From the first plot, we can see when S0 increase, delta will also increase, meaning that the probability of ‘in the money’ is getting bigger. However, it is definitely not a lienar trend. It is also true that when S0 increase, the price of option (V0) is also getting bigger, and this is linear!
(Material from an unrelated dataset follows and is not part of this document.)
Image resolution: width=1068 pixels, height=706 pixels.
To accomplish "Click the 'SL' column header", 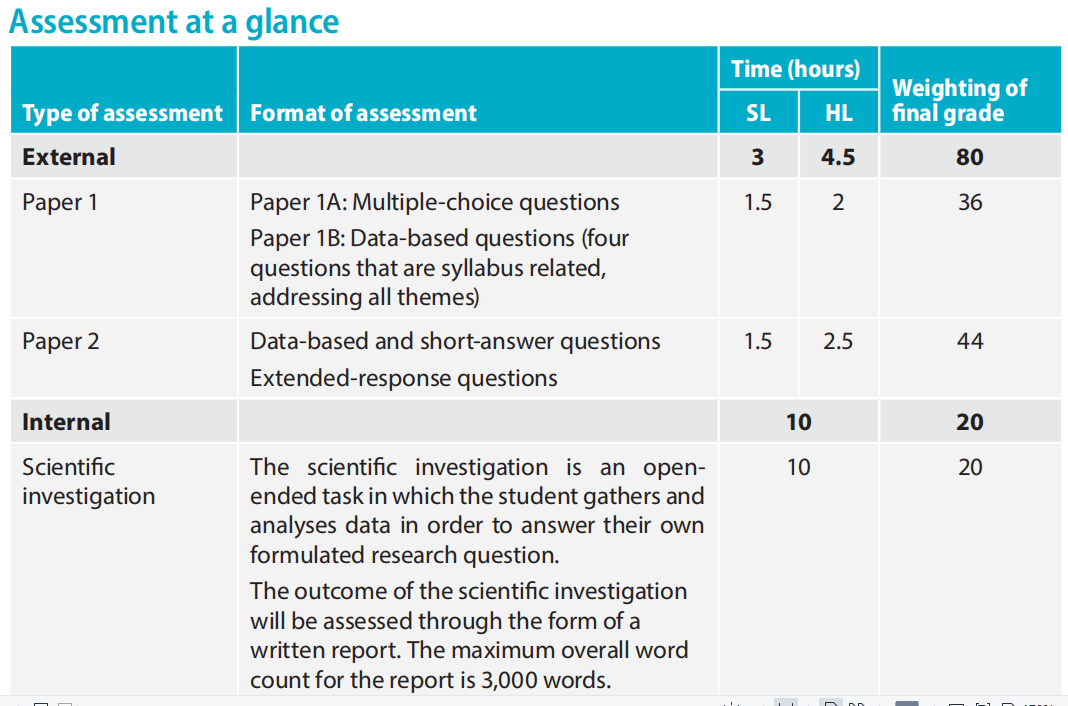I will (758, 113).
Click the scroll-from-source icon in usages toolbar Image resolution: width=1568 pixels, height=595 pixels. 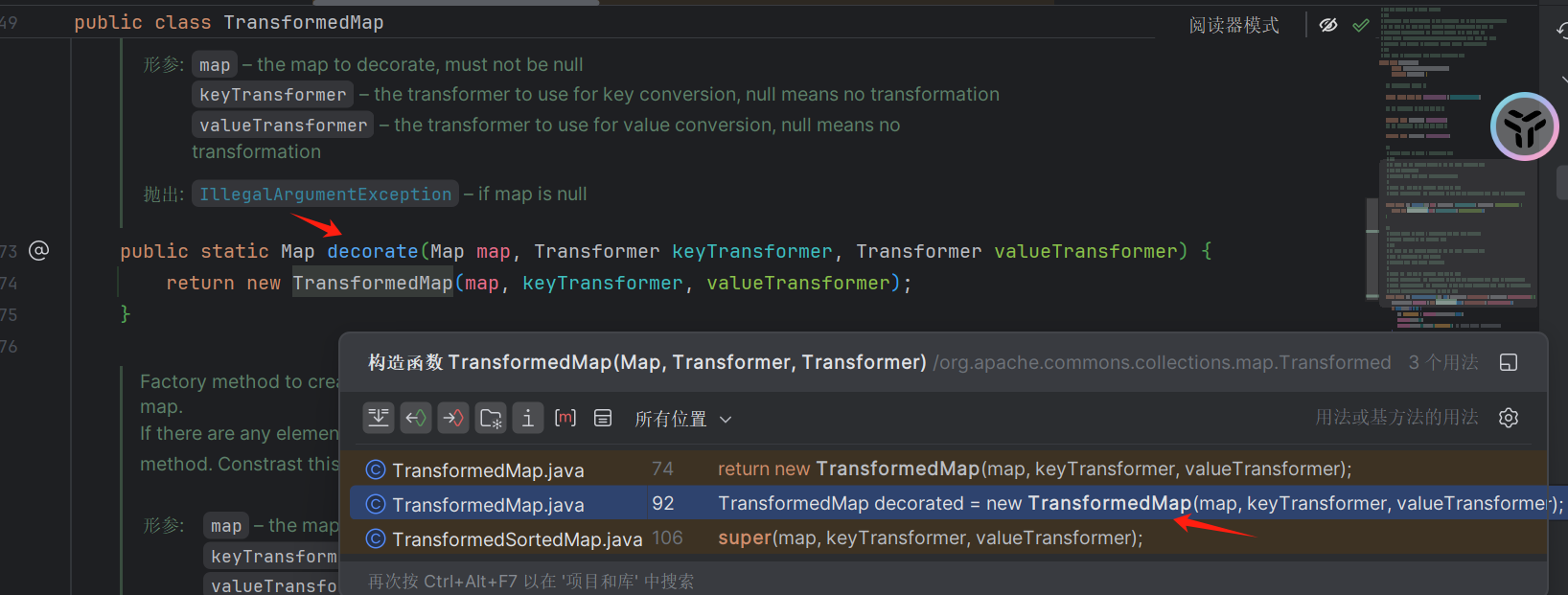tap(379, 418)
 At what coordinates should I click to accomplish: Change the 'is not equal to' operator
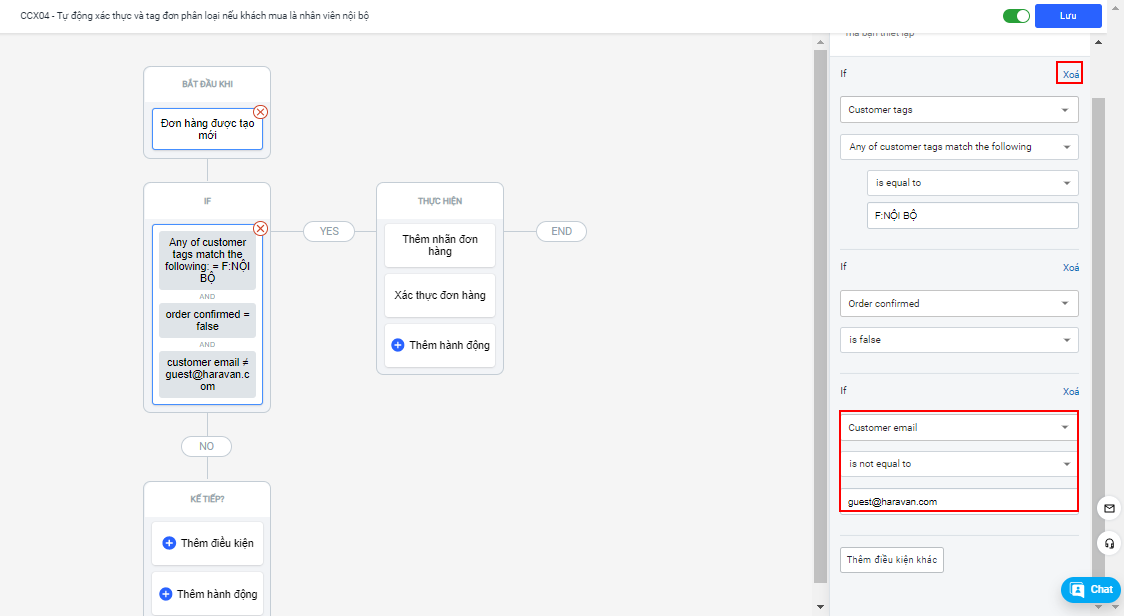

Because it is calculated by subtraction max(St-K,0).

list_S0 <- c()
list_K <- c()
list_delta <- c()
list_V0 <- c()
T <- 5 #change of T will be 1 
sigma<-0.15
delta_t <- 1/5 
u <- exp(sigma*sqrt(delta_t))
d <- exp(-sigma*sqrt(delta_t))
S0 <- 110
K <- 60
r <- 0.1
repeat{
  model = matrix(0, 6, 6);
  for (i in 1:(6)){
    for(j in 1:i){
      model[i,j]=S0 * u^(j-1) * d^((i-1)-(j-1))
    }
  }
  
  option = matrix (0,nrow(model),ncol(model))
  option[nrow(model),]=pmax(model[6,]-K ,0)
  
  p <- (exp(r*delta_t)-d)/(u-d);
  q <- 1-p;
  for (i in 5:1){
    for (j in 1:i){
      option[i,j]=(q*option[i+1,j]+p*option[i+1,j+1])/exp(r*delta_t)
    }
  }
  delta = (option[1,1]/model[1,1])
  list_delta[[K]]=delta
  list_S0[[K]]=S0
  list_K[[K]]=K
  list_V0[[K]]=option[1,1]
  K = K+1
  if (K == 250){
    break
    
  }
  
}

par(mfrow = c(1, 2))
plot(list_K,list_delta)
plot(list_K,list_V0)

#estimated delta% of chance that the option will expire in the money.

Now let’s try to fix other values, instead of the strike price, and set the range of strike price from 60-250. Compare it to the change of Delta From the plot, again it shows a non linear relationship between the strike price and delta, as the Delta reach some points, the probability of getting in the money actually reachs to 0.